What happens if a Belocal franchisee fails to successfully complete a Business Improvement Plan?
Belocal Franchise · 2025 FDDAnswer from 2025 FDD Document
If you fail to satisfy any of the requirements listed in clauses (1) through (4) above, we may provide you with a business improvement plan ("Business Improvement Plan") with strategies and metrics for returning to compliance. Additionally, you will have various deadlines for the content, review, publishing, approval, etc. of the Publication and you must meet each deadline. Failure to satisfy any of these requirements is a default under the Franchise Agreement and is grounds for termination of the Franchise Agreement.

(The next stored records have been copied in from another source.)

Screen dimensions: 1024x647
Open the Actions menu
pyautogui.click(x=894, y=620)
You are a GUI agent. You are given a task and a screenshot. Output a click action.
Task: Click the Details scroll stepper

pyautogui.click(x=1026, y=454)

We also require you to make a minimum number of Qualified Sales in the first sixteen weeks of your operation of the Franchised Business ("Pre-Print Sales Requirement"). Although subject to change, currently the Pre-Print Sales Requirement is that you make at least ten Qualified Sales in the first sixteen weeks of your operation of the Franchised Business. If you fail to satisfy the Pre-Print Sales Requirement, we may provide you with a Business Improvement Plan with metrics and strategies for you to improve your sale of advertising contracts. Failure to successfully complete any Business Improvement Plan is a default under the Franchise Agreement and is grounds for termination of the Franchise Agreement.
Source: Item 12 — TERRITORY (FDD pages 42–44)

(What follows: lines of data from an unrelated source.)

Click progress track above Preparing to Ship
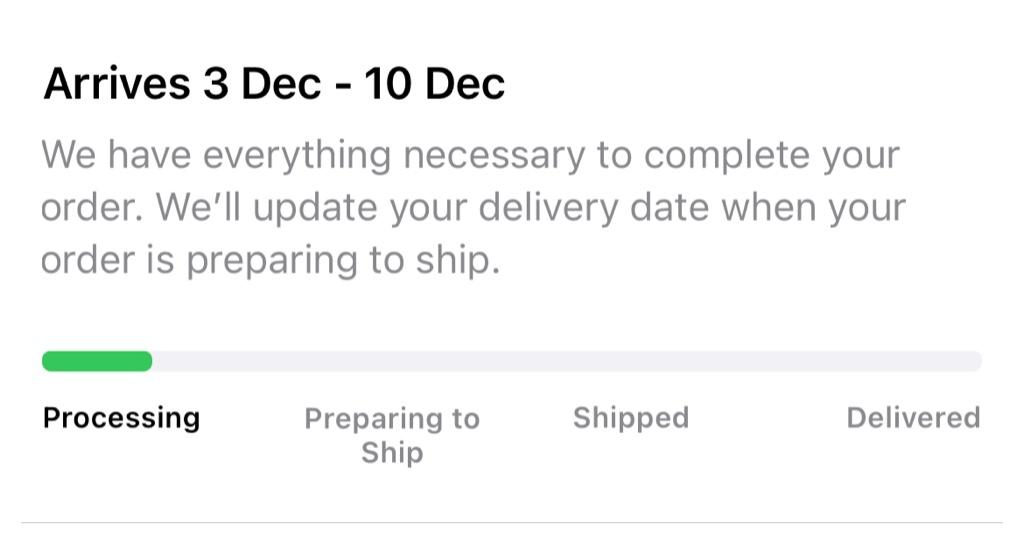1024x547 pixels. pyautogui.click(x=392, y=361)
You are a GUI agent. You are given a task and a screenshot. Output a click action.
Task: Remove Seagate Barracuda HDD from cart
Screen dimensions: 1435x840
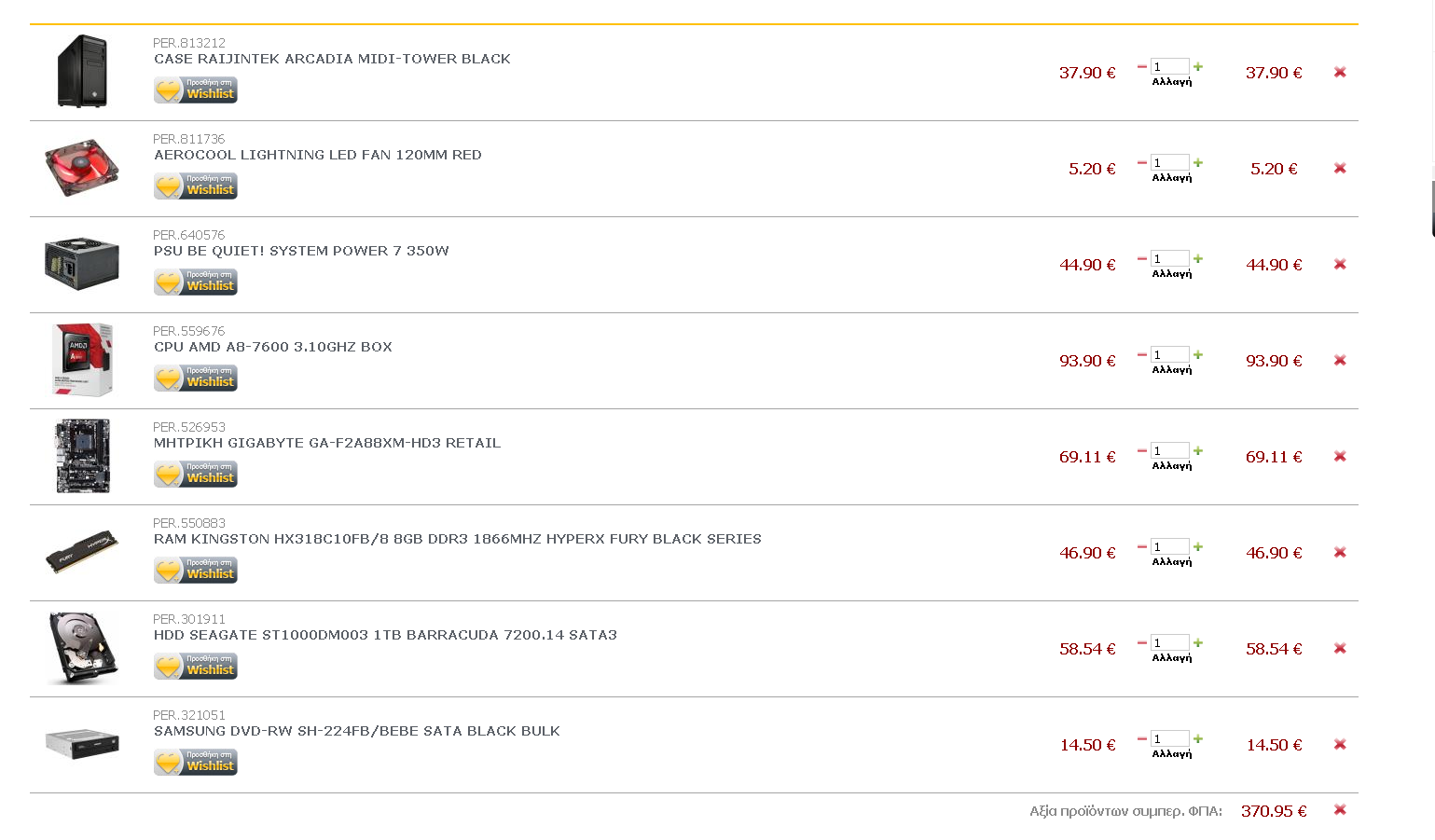pos(1340,648)
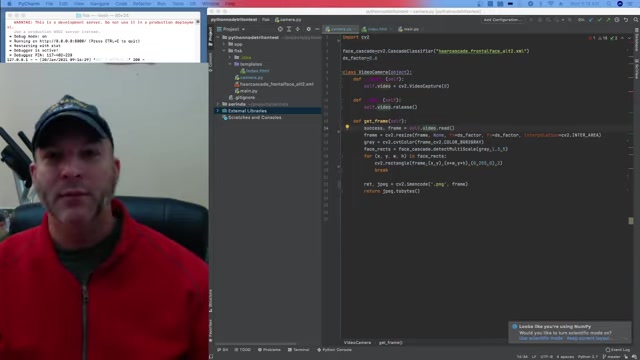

What This Means (2025 FDD)
According to Belocal's 2025 Franchise Disclosure Document, failure to successfully complete a Business Improvement Plan is a serious matter. Belocal may implement a Business Improvement Plan if a franchisee fails to meet certain performance requirements, such as maintaining a minimum monthly commission, including a minimum number of pages in each publication issue, including the required number of articles on specified topics, or completing a minimum number of qualified sales each quarter. Belocal may also issue a Business Improvement Plan if a franchisee fails to meet the Pre-Print Sales Requirement of making at least ten Qualified Sales in the first sixteen weeks of operation.

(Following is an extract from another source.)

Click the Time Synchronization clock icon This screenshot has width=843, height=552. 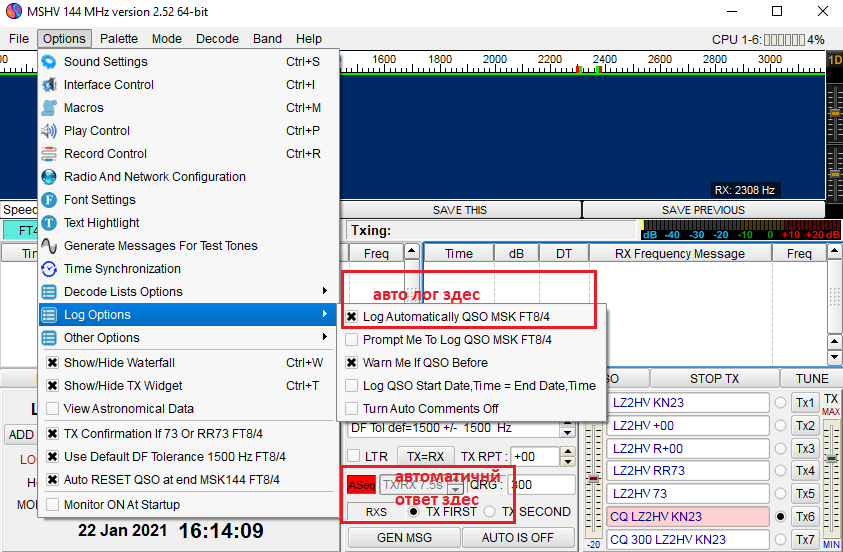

If Belocal provides a franchisee with a Business Improvement Plan, it will include strategies and metrics designed to help the franchisee return to compliance with Belocal's standards. The franchisee must adhere to the plan and meet its objectives.
However, if a Belocal franchisee fails to successfully complete the Business Improvement Plan, it constitutes a default under the Franchise Agreement. This default provides grounds for Belocal to terminate the Franchise Agreement, which means the franchisee could lose their franchise rights. This highlights the importance of meeting Belocal's performance standards and taking any Business Improvement Plan seriously to avoid potential termination of the franchise agreement.